_Assignment_
Go to the line in the entries below that holds "The height and" and repeat exactly from there through the line that holds "Task: Add Small Doner Meat And Chips", inclusive.

_Records supplied_
/---

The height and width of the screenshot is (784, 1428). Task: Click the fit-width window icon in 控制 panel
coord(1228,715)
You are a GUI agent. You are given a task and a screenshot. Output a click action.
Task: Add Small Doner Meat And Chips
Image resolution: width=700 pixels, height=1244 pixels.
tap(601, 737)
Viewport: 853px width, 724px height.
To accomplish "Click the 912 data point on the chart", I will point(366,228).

\---
/---

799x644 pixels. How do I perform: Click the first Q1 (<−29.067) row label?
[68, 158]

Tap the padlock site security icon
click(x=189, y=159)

\---

_Written response_
The height and width of the screenshot is (784, 1428). Task: Click the fit-width window icon in 控制 panel
coord(1228,715)
You are a GUI agent. You are given a task and a screenshot. Output a click action.
Task: Add Small Doner Meat And Chips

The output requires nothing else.